Oct 31, 2011

Competing Societal Views

While most professionals dealing with consumer-driven health care focus on the elements of the plan, to some degree the views on consumer-driven health care plans are influenced by societal and/or political views. Proponents of the concept view the plans as giving plan participants "ownership/individual responsibility" over their own health treatments, spending, and choice of providers and to some degree for their own health status. Skeptics of consumer-driven health care fear this approach will reduce the health insurance risk pool, as healthy individuals move to high deductible policies, leaving the very sick and those with chronic illnesses in a shrinking risk pool and paying higher and higher premiums.
Supporters of consumer-driven health care believe this approach provides individuals with greater independence in the purchase of health care and provider selection. It also enables them to use the providers of their choice regardless of their employer or employment status. Certainly, consumer-driven health care can be a way to break the health care link between employer and employee. Individuals do not need an employer to set up an HSA. The individual only needs to have a high deductible health plan—which may or may not be offered by the employer. Skeptics of the plans see this elimination of employer "paternalism" as dangerous to the employee and to the community. These skeptics fear that without employer "paternalism" and its considerable role in restraining health care cost increases and improving health care quality through their greater bargaining power, health care will become even more expensive and less effective.
What both the proponents and the skeptics seem to ignore are two facts about employers and consumer-driven health care. First, poor health among employees causing both absenteeism and "presenteeism" has significant real dollar costs for employers. Consequently, employers have both an economic interest in keeping employees healthy and on the job and in controlling the cost of the health care necessary to accomplish that. The employer's role in helping employees find the most efficient providers and procedures is part of that cost control effort.
Second, the major obstacle to enrolling substantial numbers of individuals into consumer-driven health care could well be, as one case study found, that the plans must be carefully explained and supported. At least to date, employers are the most effective source of providing the initial introduction, explanation, and coaching necessary to fully maximize the benefits of consumer-driven health care. Individuals are likely to discount or dismiss information offered directly from health plans and insurers as simply a "sales pitch." Government has rarely successfully taken on the mission of pushing a specific insurance plan that government was not financing, nor is there an effective agency in existence today to take on that role. Even if such an agency existed, would it be trusted?

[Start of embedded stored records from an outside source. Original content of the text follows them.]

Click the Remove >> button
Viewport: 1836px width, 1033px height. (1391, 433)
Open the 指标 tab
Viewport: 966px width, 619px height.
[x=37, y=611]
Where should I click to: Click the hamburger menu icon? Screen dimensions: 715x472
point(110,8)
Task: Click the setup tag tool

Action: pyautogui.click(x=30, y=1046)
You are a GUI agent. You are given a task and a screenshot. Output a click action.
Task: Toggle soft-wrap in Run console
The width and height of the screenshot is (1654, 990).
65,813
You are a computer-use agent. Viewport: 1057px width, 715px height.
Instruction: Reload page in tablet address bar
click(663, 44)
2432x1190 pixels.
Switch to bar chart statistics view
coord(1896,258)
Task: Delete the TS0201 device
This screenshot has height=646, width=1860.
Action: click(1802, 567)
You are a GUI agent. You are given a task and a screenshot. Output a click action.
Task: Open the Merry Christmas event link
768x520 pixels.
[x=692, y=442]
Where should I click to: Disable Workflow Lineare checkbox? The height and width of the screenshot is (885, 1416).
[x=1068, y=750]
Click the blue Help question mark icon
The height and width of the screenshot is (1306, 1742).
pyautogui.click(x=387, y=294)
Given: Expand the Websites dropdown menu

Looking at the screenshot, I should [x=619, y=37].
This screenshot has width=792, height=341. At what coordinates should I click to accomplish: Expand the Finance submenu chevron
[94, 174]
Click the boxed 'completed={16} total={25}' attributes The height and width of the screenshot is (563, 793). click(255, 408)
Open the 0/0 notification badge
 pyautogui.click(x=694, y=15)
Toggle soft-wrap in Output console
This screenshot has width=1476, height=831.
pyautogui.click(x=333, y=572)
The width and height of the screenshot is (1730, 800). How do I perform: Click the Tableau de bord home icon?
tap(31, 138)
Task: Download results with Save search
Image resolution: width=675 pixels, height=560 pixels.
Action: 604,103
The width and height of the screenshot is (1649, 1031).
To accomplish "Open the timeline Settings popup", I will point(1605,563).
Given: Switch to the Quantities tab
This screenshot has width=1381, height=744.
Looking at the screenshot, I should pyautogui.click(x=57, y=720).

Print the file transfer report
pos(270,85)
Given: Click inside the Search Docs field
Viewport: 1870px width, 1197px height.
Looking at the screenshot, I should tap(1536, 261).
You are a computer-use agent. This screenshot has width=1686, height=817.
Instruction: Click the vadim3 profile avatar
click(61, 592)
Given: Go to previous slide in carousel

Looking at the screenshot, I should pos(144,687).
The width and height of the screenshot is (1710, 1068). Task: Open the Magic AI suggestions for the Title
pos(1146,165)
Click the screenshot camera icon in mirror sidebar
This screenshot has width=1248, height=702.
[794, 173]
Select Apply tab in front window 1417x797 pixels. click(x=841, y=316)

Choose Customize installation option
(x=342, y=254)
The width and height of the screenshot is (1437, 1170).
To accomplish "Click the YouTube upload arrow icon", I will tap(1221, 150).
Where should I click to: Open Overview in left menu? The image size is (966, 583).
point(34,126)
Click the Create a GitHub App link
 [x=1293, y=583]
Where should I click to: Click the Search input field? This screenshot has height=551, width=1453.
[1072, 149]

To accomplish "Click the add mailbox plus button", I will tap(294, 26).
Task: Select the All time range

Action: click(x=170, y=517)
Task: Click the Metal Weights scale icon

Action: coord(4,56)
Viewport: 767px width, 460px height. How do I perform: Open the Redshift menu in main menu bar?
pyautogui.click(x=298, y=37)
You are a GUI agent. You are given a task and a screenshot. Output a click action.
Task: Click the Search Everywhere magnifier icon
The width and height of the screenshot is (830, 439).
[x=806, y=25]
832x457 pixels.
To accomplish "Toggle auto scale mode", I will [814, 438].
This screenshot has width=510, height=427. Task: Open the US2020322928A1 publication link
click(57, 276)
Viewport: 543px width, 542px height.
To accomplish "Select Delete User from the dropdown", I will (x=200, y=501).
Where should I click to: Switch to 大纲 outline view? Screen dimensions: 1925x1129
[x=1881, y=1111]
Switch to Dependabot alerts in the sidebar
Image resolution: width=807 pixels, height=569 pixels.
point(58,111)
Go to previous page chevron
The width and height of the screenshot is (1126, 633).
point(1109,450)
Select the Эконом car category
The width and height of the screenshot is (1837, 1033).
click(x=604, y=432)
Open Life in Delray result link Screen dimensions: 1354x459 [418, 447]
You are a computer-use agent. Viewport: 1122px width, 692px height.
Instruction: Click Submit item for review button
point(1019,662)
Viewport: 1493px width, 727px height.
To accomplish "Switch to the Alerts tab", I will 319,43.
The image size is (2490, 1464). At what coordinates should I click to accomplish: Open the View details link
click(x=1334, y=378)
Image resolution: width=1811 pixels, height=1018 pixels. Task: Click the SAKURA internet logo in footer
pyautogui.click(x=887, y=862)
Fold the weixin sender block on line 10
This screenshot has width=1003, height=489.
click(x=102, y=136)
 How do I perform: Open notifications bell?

Will We Actively Accept Consumer-Driven Health Care?

Clearly the limited experience to date with consumer-driven health care cannot tell us whether this approach can materially contain costs and improve health or is simply the "new" new thing to cure the problem of escalating health care costs. Certainly, with an estimated 98,000 lives per year lost to medical "mistakes," a significant percentage of medical care determined to be unnecessary or ineffective, and an epidemic of obesity and its accompanying diseases, the sheer waste from not becoming better health care consumers seems abundantly obvious.
But will individuals actually take responsibility and make the effort to drive their health decisions? The experiences with smoking and drunk driving in the last two decades suggest publicity and a change in social mores actually can achieve better individual health behavior. Public campaigns driven by determined individuals as well as organizations but with relatively little involvement from government, considerably reduced smoking and its resulting diseases and reduced drunk driving and its deaths and injuries. These campaigns certainly did not end these health hazards, nor did they lead to a net reduction in health costs, but they did reduce the hazards and slow the rate of cost increases. On balance, consumer-driven health care is not a silver bullet for rampaging health costs, but it could be a shot in the arm for containing health care cost increases and improving health.